Measles Antibody Titers in Adults

Measles titers are typically considered protective if they are greater than or equal to 1:10. Adults born before 1957 are generally considered immune to measles, while those born in 1957 or later should have documentation of 1 or more doses of MMR vaccine, unless they have a medical contraindication or laboratory evidence of immunity 1.

  • Key factors influencing measles immunity include:
    • Birth year: Adults born before 1957 are generally considered immune 1.
    • Vaccination history: Documentation of 1 or more doses of MMR vaccine is recommended for adults born in 1957 or later, unless they have a medical contraindication or laboratory evidence of immunity 1.
    • Occupational or educational exposure: Adults who work in healthcare facilities, are students in postsecondary educational institutions, or plan to travel internationally may require a second dose of MMR vaccine, administered a minimum of 28 days after the first dose 1. If an adult's measles titer is less than 1:10, or if the titer is unknown, the Centers for Disease Control and Prevention (CDC) recommends administering 2 doses of the measles, mumps, and rubella (MMR) vaccine, separated by at least 28 days, to ensure adequate immunity. Alternatively, if the adult has a medical contraindication to the MMR vaccine, they may be considered immune if they have a documented history of measles infection or have received 2 doses of the measles vaccine in the past. In cases where vaccination is not possible, immune globulin may be administered as post-exposure prophylaxis, with a dose of 0.25 mL/kg of body weight, up to a maximum of 15 mL, administered within 6 days of exposure.

From the Research

Measles Antibody Titers in Adults

  • The measles-neutralizing antibody titers in adults can vary depending on the individual's vaccination history and the presence of natural infection 2, 3, 4, 5, 6.
  • Studies have shown that adults who received one or two doses of the measles-mumps-rubella (MMR) vaccine can have a range of antibody titers, with some individuals having low or undetectable levels of neutralizing antibodies 2, 3, 5.
  • A study found that 2 years after vaccination, 45.8% of participants had a medium (121-900) or high (>900) plaque reduction neutralization (PRN) titer, while 82.2% had a seroconversion rate of measles IgGs 2.
  • Another study found that 1 year after receiving a third MMR dose, no subject was seronegative, and 10 of 617 (1.6%) had low neutralizing antibody levels 3.
  • Long-term studies have shown that vaccine-induced antibody to measles can persist for 26-33 years after vaccination, with 92% of participants having a PRN titer considered protective (>1:120) 4.
  • A study found that 11 years after receiving a third MMR dose, measles and rubella neutralizing antibody levels remained high in adults, but some individuals may become susceptible to measles infection over time despite receipt of 3 vaccine doses 5.
  • The protective titers of measles neutralizing antibody have been defined as >1,000 mIU/ml to prevent measles infection and >500 mIU/ml to prevent symptomatic infection 6.

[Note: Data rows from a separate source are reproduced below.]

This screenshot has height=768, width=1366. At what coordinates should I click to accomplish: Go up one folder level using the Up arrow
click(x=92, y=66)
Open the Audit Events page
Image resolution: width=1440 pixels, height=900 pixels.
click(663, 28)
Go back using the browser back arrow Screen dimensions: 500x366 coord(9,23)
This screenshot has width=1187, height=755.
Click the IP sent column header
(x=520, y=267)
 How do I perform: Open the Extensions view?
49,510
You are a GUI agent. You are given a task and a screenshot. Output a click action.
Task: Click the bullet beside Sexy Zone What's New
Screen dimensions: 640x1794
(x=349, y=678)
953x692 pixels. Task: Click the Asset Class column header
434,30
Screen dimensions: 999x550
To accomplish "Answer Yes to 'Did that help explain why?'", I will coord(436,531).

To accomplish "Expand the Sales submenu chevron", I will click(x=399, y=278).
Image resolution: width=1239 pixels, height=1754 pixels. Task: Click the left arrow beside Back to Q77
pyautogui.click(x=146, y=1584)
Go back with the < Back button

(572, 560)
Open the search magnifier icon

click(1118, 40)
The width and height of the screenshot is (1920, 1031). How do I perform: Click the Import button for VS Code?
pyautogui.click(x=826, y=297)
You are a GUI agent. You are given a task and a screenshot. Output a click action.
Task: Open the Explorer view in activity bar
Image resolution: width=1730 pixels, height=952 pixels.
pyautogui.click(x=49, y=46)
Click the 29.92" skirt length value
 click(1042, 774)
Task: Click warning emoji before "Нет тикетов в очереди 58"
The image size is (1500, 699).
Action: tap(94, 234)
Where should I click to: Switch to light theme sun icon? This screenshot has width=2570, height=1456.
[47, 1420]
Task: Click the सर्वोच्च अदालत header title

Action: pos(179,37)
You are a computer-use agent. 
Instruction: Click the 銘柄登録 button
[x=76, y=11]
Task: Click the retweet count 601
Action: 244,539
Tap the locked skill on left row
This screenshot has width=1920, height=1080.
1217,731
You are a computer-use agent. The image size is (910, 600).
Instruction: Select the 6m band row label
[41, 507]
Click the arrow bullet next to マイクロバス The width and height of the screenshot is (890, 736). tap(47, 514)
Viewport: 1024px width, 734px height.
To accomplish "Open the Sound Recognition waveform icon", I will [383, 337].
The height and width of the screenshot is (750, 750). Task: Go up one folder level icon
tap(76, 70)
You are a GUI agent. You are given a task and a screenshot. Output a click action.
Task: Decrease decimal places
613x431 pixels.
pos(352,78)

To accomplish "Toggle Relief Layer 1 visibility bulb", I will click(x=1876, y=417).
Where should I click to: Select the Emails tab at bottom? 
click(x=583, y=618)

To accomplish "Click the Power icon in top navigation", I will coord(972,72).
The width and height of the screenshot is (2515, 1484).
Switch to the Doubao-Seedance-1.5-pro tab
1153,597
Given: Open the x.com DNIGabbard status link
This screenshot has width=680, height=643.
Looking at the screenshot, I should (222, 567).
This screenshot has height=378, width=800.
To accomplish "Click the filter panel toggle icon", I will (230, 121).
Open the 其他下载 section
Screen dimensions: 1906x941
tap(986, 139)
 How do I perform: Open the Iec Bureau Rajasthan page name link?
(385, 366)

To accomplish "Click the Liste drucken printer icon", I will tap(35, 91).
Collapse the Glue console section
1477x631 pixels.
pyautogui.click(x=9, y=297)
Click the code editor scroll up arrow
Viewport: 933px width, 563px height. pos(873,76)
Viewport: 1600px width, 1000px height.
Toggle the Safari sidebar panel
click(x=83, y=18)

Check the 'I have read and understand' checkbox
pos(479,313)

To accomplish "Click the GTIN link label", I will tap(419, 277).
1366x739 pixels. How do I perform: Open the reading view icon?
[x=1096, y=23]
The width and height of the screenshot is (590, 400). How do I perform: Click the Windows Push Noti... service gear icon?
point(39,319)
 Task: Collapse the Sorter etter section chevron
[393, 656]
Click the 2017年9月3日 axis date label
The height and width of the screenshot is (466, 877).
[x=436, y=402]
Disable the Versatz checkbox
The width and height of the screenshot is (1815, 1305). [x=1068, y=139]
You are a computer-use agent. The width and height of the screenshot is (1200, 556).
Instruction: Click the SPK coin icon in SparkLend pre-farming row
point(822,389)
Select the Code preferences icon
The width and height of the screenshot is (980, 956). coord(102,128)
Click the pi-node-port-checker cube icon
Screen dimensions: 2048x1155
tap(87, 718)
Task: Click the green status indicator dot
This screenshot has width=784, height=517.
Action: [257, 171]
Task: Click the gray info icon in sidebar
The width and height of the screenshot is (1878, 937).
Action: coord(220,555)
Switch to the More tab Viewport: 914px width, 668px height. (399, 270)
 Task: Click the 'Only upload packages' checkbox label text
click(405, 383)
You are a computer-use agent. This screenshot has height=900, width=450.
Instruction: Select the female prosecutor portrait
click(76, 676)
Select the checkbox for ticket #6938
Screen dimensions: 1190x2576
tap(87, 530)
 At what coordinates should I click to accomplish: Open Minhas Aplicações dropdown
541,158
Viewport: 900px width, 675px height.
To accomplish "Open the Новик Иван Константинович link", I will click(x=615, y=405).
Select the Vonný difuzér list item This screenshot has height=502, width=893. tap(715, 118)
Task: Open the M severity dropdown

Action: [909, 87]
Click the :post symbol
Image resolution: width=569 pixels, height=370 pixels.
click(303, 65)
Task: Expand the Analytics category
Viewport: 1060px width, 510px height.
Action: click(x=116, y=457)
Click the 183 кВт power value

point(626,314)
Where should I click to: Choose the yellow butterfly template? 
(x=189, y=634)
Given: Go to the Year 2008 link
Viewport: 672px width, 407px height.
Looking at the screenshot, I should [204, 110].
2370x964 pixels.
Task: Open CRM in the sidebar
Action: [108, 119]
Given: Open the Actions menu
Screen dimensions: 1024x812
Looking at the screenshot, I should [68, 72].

Factors Influencing Antibody Titers

  • Vaccination history: The number of doses and timing of MMR vaccination can influence antibody titers 2, 3, 4, 5.
  • Natural infection: Individuals with a history of natural infection tend to have higher antibody titers than those who have only been vaccinated 2.
  • Time since vaccination: Antibody titers can wane over time, with some individuals becoming susceptible to measles infection despite previous vaccination 3, 5.

Professional Medical Disclaimer

This information is intended for healthcare professionals. Any medical decision-making should rely on clinical judgment and independently verified information. The content provided herein does not replace professional discretion and should be considered supplementary to established clinical guidelines. Healthcare providers should verify all information against primary literature and current practice standards before application in patient care. Dr.Oracle assumes no liability for clinical decisions based on this content.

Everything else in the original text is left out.